>>>>>

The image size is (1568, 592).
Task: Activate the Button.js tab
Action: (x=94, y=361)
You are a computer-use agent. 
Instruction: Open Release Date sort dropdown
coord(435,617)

<<<<<
>>>>>

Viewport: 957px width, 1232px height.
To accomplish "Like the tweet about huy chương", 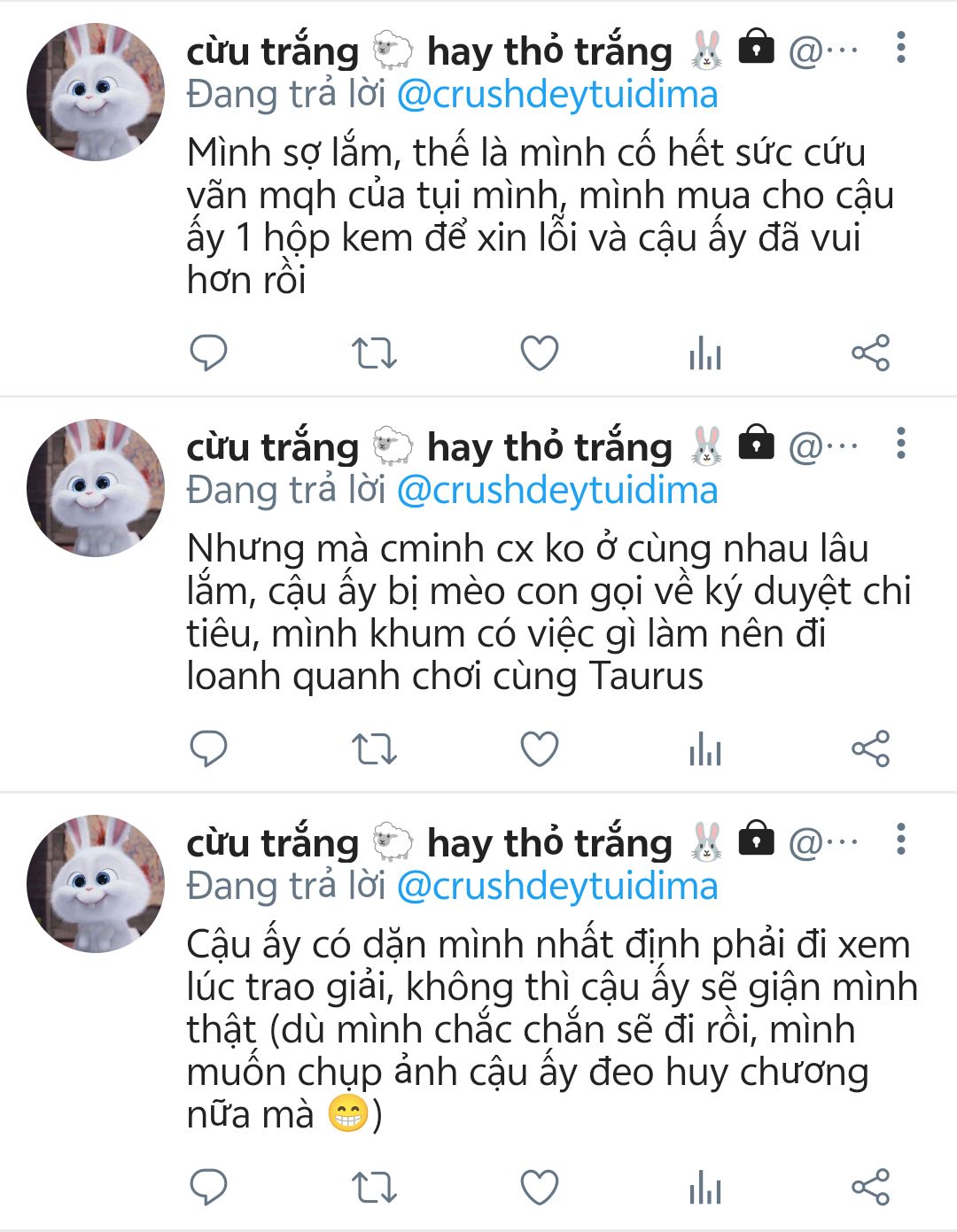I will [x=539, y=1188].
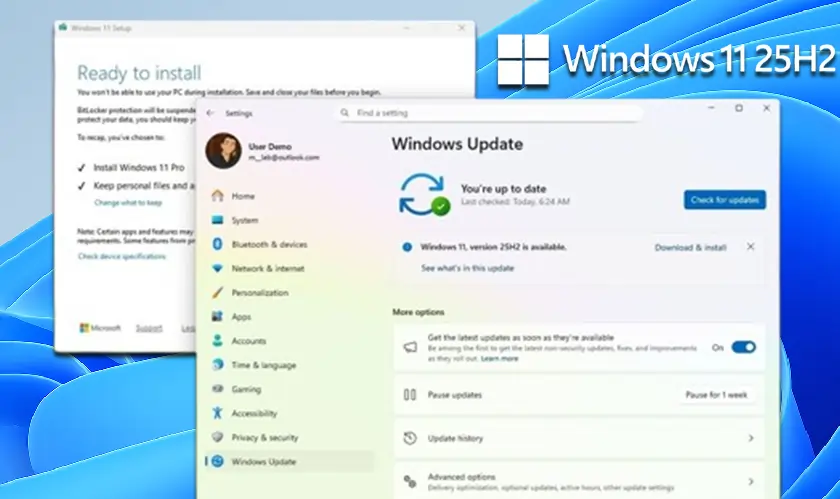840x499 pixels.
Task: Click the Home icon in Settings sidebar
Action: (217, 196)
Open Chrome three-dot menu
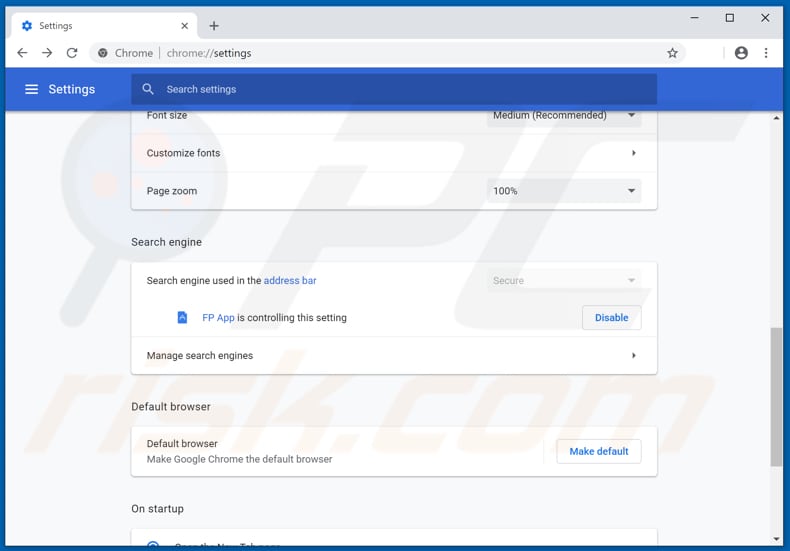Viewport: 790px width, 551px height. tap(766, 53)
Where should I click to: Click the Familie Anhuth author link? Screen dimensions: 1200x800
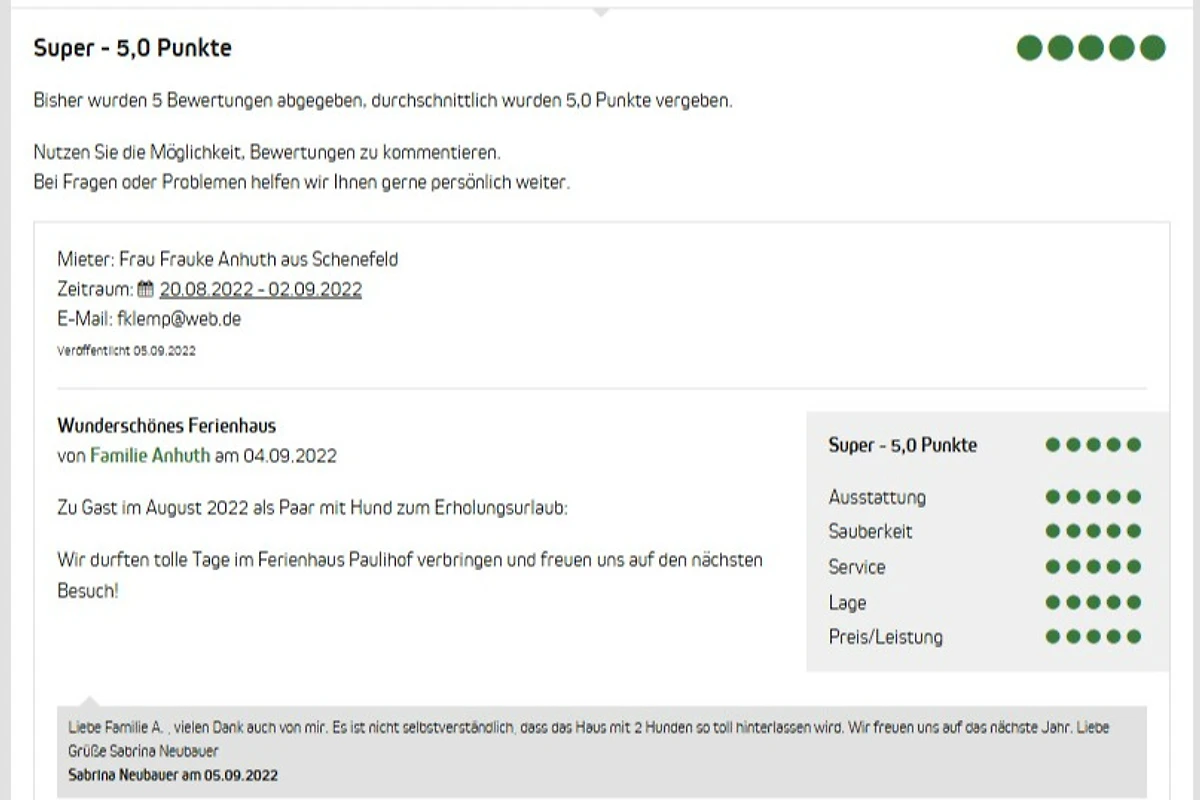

<<<<<

Output the data lines exactly as they appear, starting at the line that contains "The image size is (1568, 592)." and ending after the line that contains "coord(435,617)".

The image size is (1568, 592).
Task: Activate the Button.js tab
Action: (x=94, y=361)
You are a computer-use agent. 
Instruction: Open Release Date sort dropdown
coord(435,617)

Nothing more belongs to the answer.